------ Data section

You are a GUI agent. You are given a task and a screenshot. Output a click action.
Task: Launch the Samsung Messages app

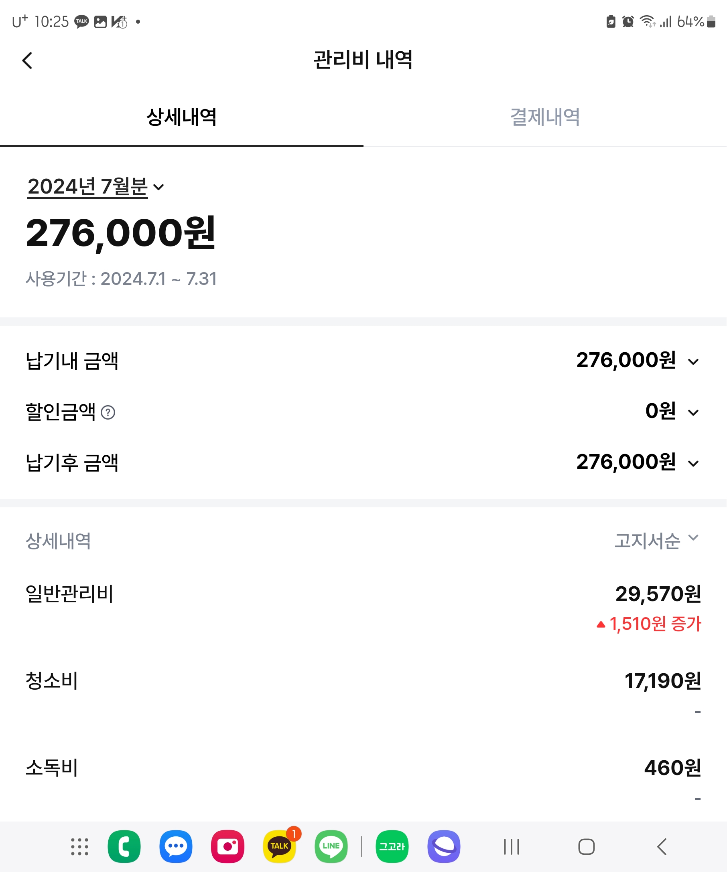tap(176, 846)
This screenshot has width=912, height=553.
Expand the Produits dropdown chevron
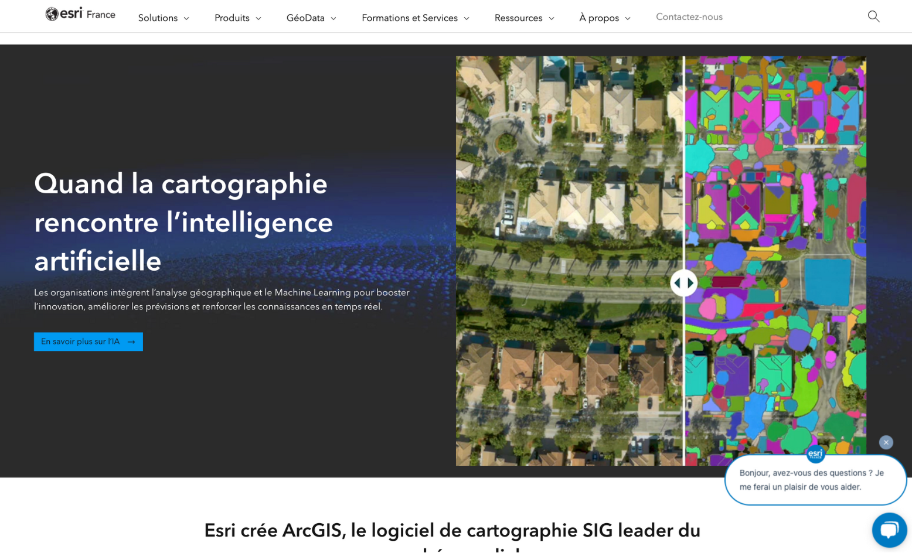[259, 18]
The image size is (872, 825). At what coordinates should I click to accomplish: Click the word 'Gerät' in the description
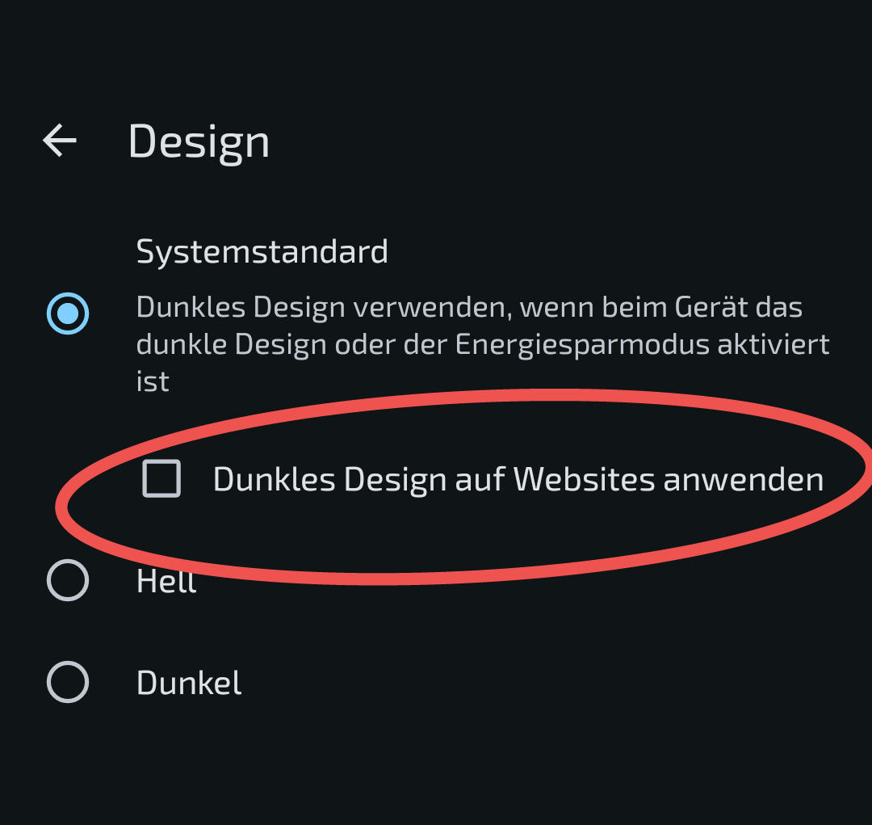click(711, 307)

------------

### What is needed:
What is needed is an exact restatement of every line from the line containing "The image size" through the last line of the records, minus any pictures.

### Output for this exercise:
The image size is (872, 825). At what coordinates should I click to accomplish: Click the word 'Gerät' in the description
click(711, 307)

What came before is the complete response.